<<<<

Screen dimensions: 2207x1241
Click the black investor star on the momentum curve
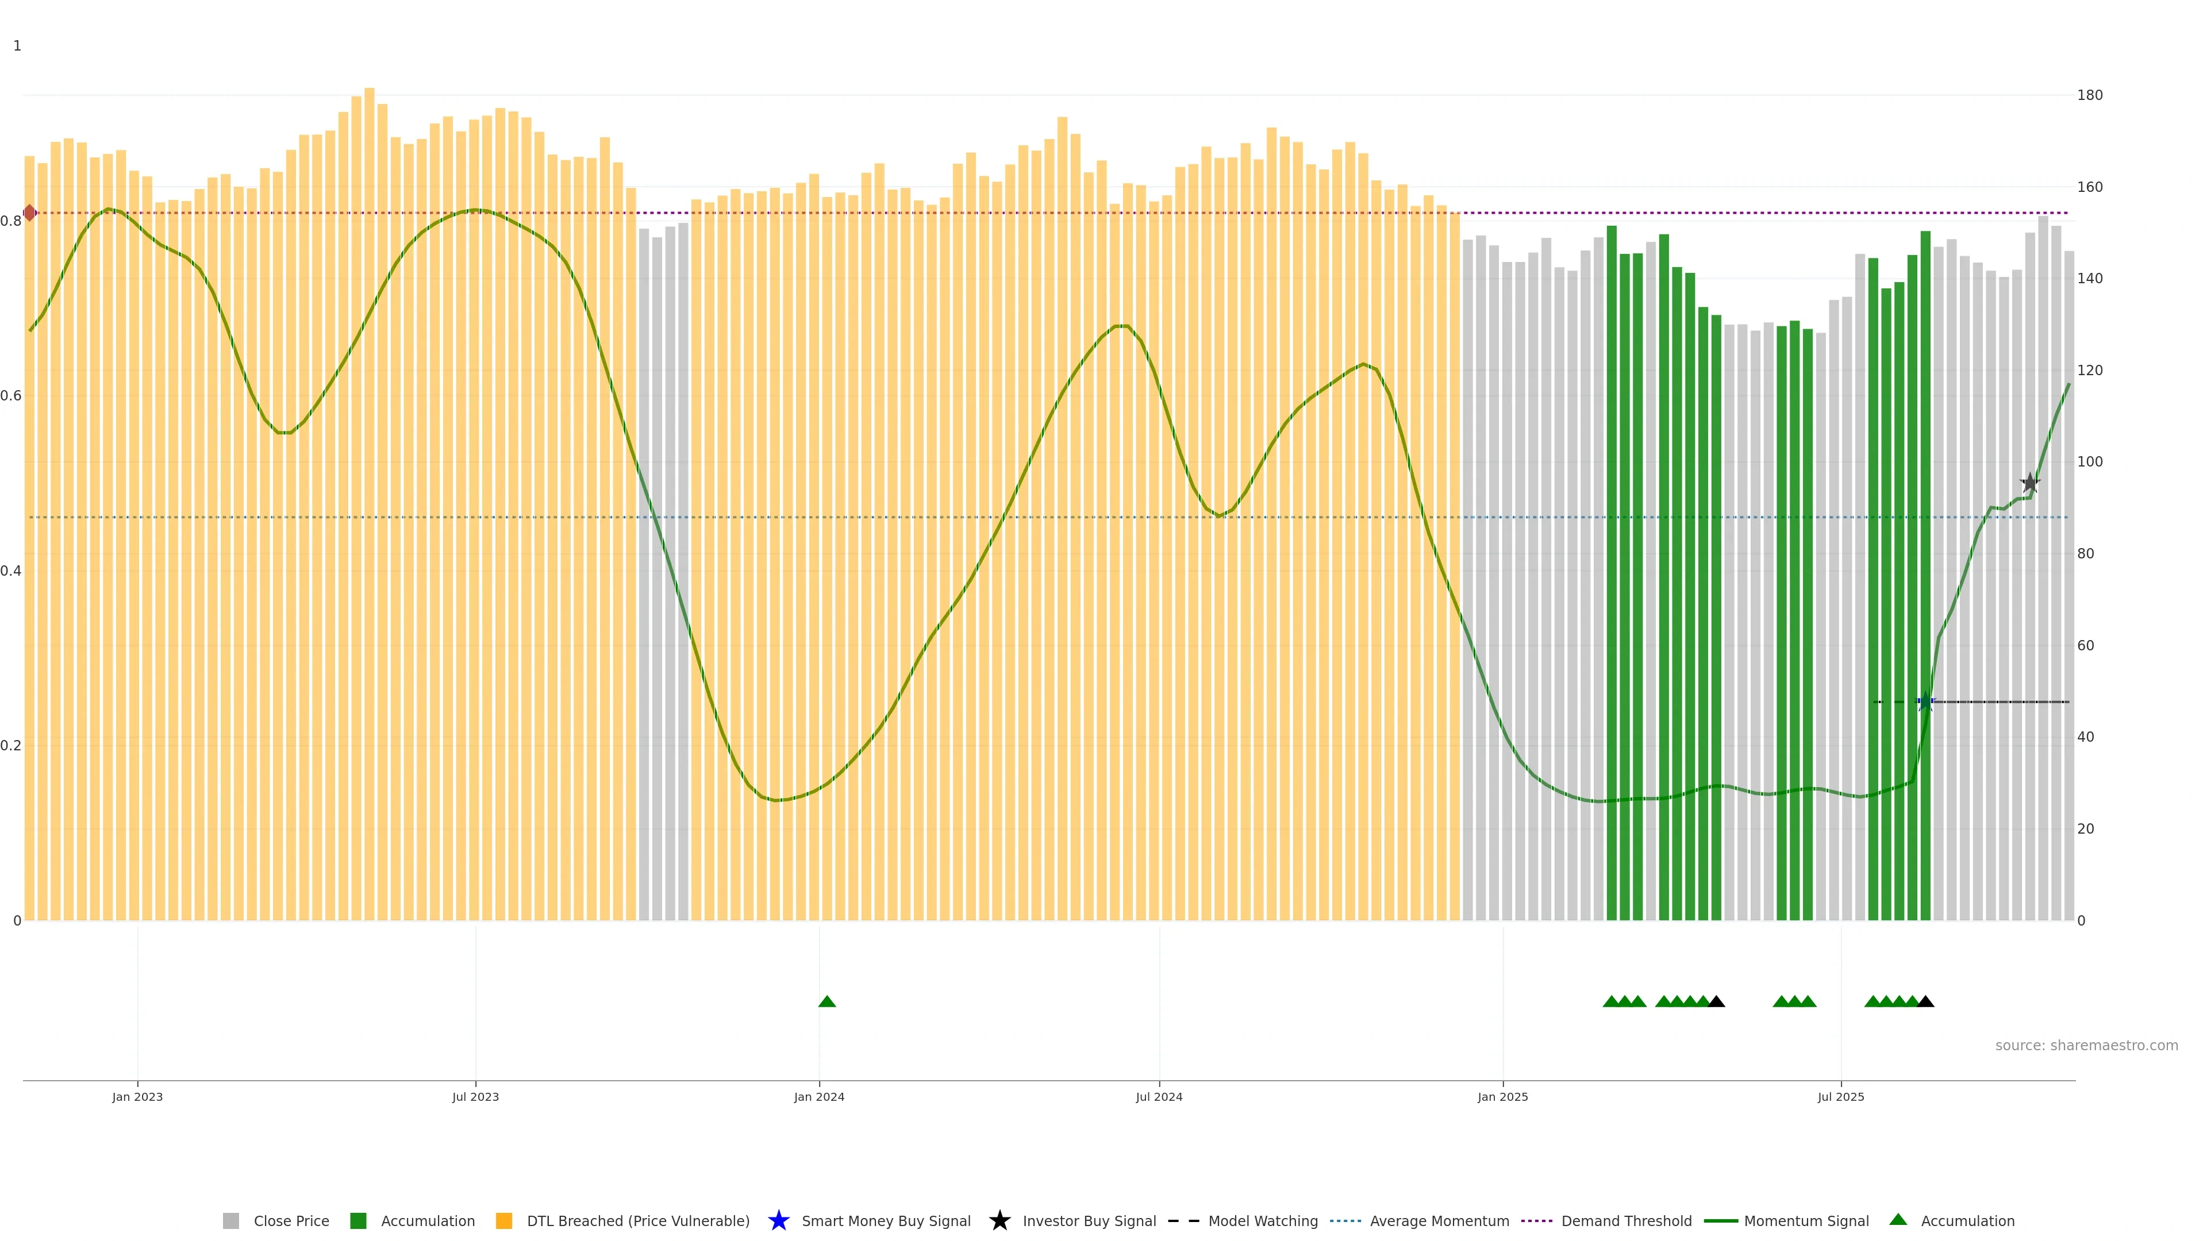click(2030, 483)
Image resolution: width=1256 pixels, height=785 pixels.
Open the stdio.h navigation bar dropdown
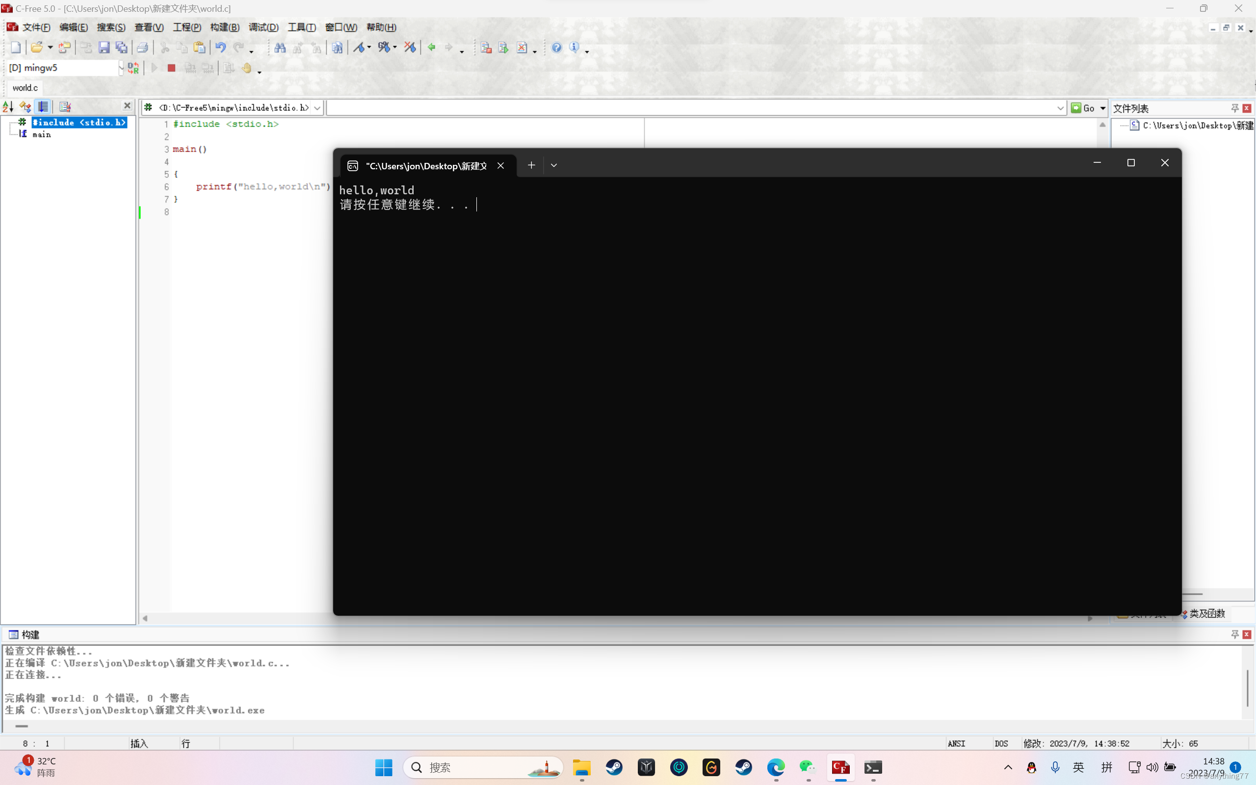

>>>>

- **WORK INSTRUCTIONS**
Restate the records above in full and word for word, but do not carry over any pictures.

- **TASK SOLUTION**
Screen dimensions: 2207x1241
Click the black investor star on the momentum curve
click(2030, 483)
Image resolution: width=1256 pixels, height=785 pixels.
Open the stdio.h navigation bar dropdown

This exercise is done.